In December’s response to the NSA, Stroustrup wrote that we live in a world where “the billions of lines of C++ code will not magically disappear,” adding that instead it’s important to have a gradual adoption of these safety rules (and the adoption of different safety rules, where appropriate).
The NSA’s paper seemed to agree with some of this — to a point. The NSA paper included tips on “hardening” code written in a non-memory-safe language, recommending tools for both static analysis (examining the source code) and dynamic analysis (performed while the code is executing) — along with vulnerability correlation tools to simplify the results. “Working through the issues identified by the tools can take considerable work, but will result in more robust and secure code.”
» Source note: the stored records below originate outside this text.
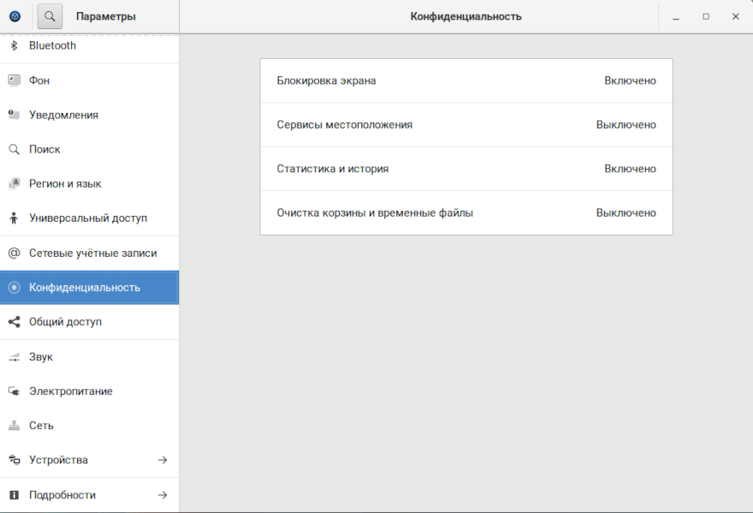Image resolution: width=753 pixels, height=513 pixels.
Task: Open Сервисы местоположения setting showing Выключено
Action: point(465,125)
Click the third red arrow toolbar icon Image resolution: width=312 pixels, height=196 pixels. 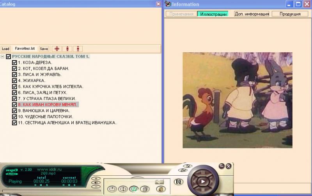78,49
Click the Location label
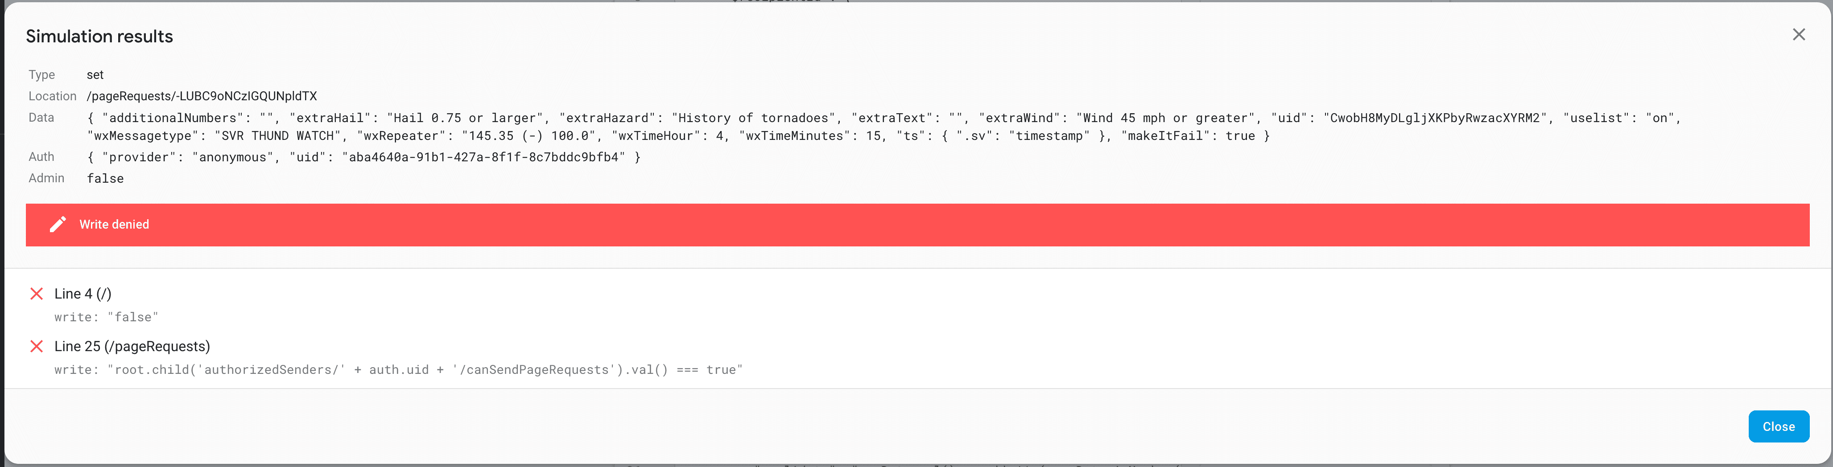The height and width of the screenshot is (467, 1833). point(53,96)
And the NSA’s paper does note the “considerable protection” provided by “the use of added protections to non-memory safe languages”. (It also suggests hardening the compilation and execution environment through security features like Control Flow Guard, Address Space Layout Randomization, and Data Execution Prevention.)
A Long-Standing Design Goal
In a new interview for Honeypot’s “Untold Developer Stories”, 72-year-old Stroustrup looked back to his student days, when as a young man he’d discovered that he wasn’t as good at math as he thought he was — but that “machine architecture was really fun.”
But there was less to say in 2020 when someone asked Stroustrup what he’d change if he could go back in time. “That’s a time machine question, and we don’t have a time machine,” he replied.
“One of the interesting aspects of programming language design is that if you succeed, you have what you did many many years and decades ago, and you have to live with it. Once you get users, you have responsibilities, and one of the responsibilities is not to break their code… There’s a few hundred billion lines of C++ out there, and we can’t break them.”
Stroustrup stressed his faith in C++. “I think C++ can do anything Rust can do, and I would like it to be much simpler to use.” But he also said in that 2020 interview that basic type safety — ensuring variables access only their clearly-delineated chunks of memory — was one of his earliest design goals, and one he’s spent decades trying to achieve. “I get a little bit sad when I hear people talk about C++ as if they were back in the 1980s, the 1990s, which a lot of people do,” Stroustrup said in 2020.
“They looked at it back in the dark ages, and they haven’t looked since.”